Quote the records word for word, starting at the line containing "The image size" and ending at the end of the records, and omit the pictures.
************
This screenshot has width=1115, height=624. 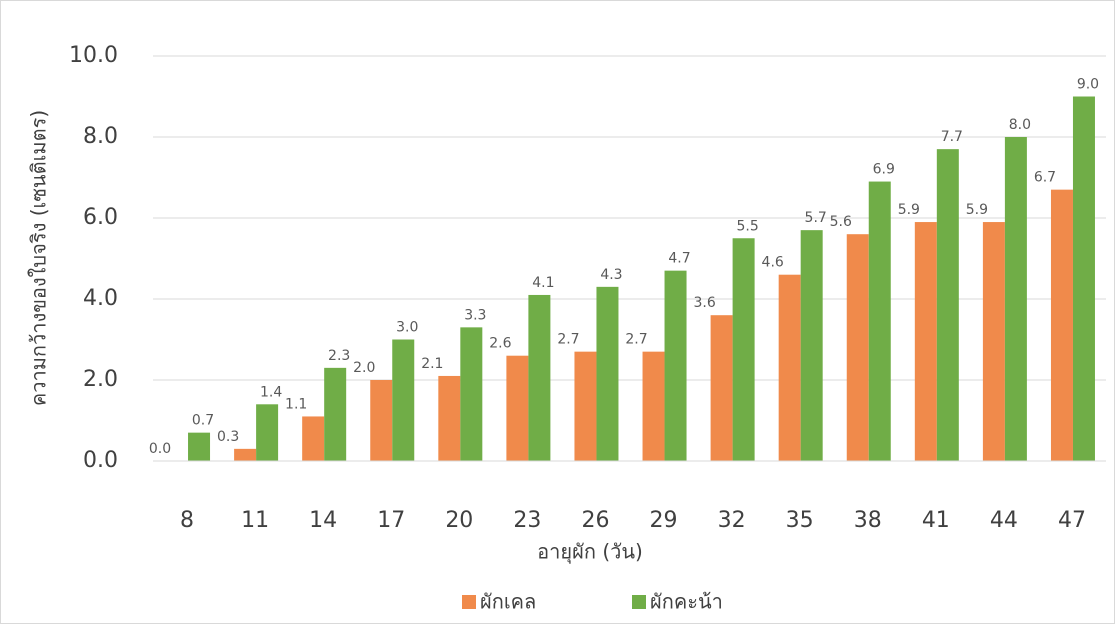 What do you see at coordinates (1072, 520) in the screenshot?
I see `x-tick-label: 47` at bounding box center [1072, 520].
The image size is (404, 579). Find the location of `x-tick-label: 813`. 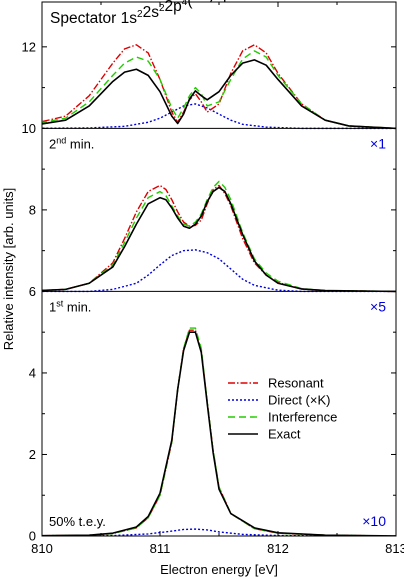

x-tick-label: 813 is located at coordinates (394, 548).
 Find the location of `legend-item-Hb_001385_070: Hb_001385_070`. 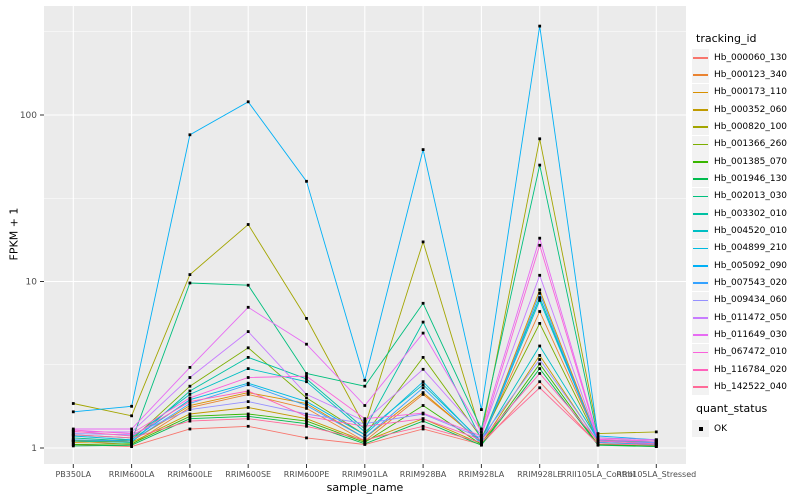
************
# RESPONSE TO THIS EXERCISE
The image size is (404, 579). Find the location of `x-tick-label: 813`. 

x-tick-label: 813 is located at coordinates (394, 548).
 Find the location of `legend-item-Hb_001385_070: Hb_001385_070`. 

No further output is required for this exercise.